La sténose aortique est une altération de la valve aortique caractérisée par un dépôt progressif de calcium associé à de la fibrose [340]. Le processus de minéralisation débute au niveau de la fibrosa et s’intensifie avec le temps entrainant une réduction de la mobilité des feuillets et le développement d’un rétrécissement de la surface d’ouverture de la valve [341, 342]. L’activité circulante d’ENPP2 chez les patients atteints de sténose aortique est associée positivement au risque de développement de la sténose aortique (Odds Ratio: 1.57) [343]. Des évidences expérimentales démontrent qu’ENPP2 serait transporté dans la valve aortique par l’intermédiaire des lipoprotéines [344]. Dans des valves aortiques minéralisées explantées chirurgicalement, une augmentation de l’expression d’ENPP2 d’environ 60% a été rapportée ainsi qu’une production 7 fois plus importante de LPA comparé aux valves de sujets sains [344]. Ces hauts niveaux d’expression d’ENPP2 sont associés à un fort score de remodelage, ainsi qu’à l’activation de l’inflammation. En effet, le LPC induit la minéralisation des cellules interstitielles de valves (VICs) en culture via une signalisation NF-κB/IL-6/BMP2. À noter que ces effets sont inhibés par un knockdown d’ENPP2, suggérant que le LPC induit la reprogrammation ostéogénique et l’inflammation des cellules VICs via un mécanisme dépendant d’ENPP2. Enfin, l’administration de LPA à des souris transgéniques LDLR-/- /ApoB100/100/IGF2, caractérisées comme un modèle pertinent de la sténose aortique, augmente la minéralisation de la valve aortique et la progression de la maladie[344].

Obésité diabète

Le tissu adipeux est une source importante de production de LPA plasmatique.
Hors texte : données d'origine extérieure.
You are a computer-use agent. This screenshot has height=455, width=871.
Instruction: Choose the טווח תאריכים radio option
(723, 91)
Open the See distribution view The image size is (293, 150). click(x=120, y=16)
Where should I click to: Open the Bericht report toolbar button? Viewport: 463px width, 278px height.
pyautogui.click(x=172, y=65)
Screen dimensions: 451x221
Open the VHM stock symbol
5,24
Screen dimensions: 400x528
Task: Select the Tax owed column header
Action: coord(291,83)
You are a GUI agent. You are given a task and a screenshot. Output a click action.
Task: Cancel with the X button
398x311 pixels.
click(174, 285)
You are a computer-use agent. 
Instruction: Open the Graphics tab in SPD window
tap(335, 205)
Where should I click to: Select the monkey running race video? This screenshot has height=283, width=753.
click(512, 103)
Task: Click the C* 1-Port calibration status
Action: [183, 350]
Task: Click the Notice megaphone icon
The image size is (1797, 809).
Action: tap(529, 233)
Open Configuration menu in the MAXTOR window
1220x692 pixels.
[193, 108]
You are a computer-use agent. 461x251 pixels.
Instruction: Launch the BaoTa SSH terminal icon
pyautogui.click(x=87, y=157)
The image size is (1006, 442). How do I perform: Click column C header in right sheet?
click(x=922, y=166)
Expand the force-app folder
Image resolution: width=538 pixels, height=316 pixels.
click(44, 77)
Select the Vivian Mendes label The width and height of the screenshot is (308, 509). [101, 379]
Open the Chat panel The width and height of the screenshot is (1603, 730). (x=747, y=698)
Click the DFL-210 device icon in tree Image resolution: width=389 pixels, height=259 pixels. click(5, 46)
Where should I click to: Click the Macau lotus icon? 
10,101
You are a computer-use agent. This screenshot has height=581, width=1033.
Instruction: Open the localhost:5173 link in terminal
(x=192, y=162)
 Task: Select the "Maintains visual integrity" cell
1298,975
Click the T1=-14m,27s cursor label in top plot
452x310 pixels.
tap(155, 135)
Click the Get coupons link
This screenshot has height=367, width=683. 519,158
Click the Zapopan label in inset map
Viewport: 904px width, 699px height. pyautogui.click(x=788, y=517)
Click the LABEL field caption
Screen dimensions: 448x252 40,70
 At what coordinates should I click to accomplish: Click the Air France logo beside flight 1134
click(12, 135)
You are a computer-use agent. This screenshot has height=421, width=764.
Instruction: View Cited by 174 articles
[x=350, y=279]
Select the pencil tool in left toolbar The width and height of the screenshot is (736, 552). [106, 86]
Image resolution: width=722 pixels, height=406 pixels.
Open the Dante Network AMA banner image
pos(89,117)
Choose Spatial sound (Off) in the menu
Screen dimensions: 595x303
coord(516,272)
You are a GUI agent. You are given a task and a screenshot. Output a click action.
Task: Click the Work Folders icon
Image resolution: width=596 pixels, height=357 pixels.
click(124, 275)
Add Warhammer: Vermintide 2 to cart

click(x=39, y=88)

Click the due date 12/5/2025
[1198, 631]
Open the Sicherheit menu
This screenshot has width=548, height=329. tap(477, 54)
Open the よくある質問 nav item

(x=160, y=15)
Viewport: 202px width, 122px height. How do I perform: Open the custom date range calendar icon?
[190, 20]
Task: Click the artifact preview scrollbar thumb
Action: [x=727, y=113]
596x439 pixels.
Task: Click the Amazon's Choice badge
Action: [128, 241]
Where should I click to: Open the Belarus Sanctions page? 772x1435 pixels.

Des souris invalidées dans le tissu adipeux spécifiquement, montrent des niveaux circulants d’ENPP2 réduit de 38% ainsi qu’une augmentation de la tolérance au glucose [301]. De manière intéressante, l’expression d’ENPP2 est augmentée dans le tissu adipeux de souris db/db, génétiquement obèses et diabétiques [345, 346], ainsi que dans le tissu adipeux de patients obèses [347]. Chez l’homme, comme chez la souris l’expression d’ENPP2 dans le tissu adipeux semble dépendante de l’état de résistance à l’insuline des adipocytes [345, 346, 348] et du statut inflammatoire. L’exposition des adipocytes en culture à des facteurs pro- inflammatoires entraine une diminution de l’expression d’ENPP2 [345, 348]. À l’opposé, un traitement au TNF-α augmente l’expression d’ENPP2 [346]. Notons que le LPA est sécrété dans le milieu extracellulaire des adipocytes en culture [349, 350]. En parallèle de sa synthèse, le LPA stimule la prolifération des préadipocytes [350, 351] et inhibe l’adipogenèse (c’est-à- dire la différenciation des préadipoctes en adipocyte) [352]. L’effet anti-adipogénique du LPA dépend du LPAR1 [352].

Maladies auto-immunes

Une perturbation de l’axe ENPP2/LPA a également été rapportée dans certaines maladies auto-immunes. Par exemple, ENPP2 est surexprimée dans les liquides cérébraux spinaux de patients souffrants de sclérose [353] et dans les synoviocytes de patients atteints de polyarthrite rhumatoïde [354]. L’implication d’ENPP2 et du LPA dans ces pathologies est également supportée par des modèles in vivo. Une délétion conditionnelle d’ENPP2 dans des modèles animaux ralentit la progression de la polyarthrite rhumatoïde [355, 356].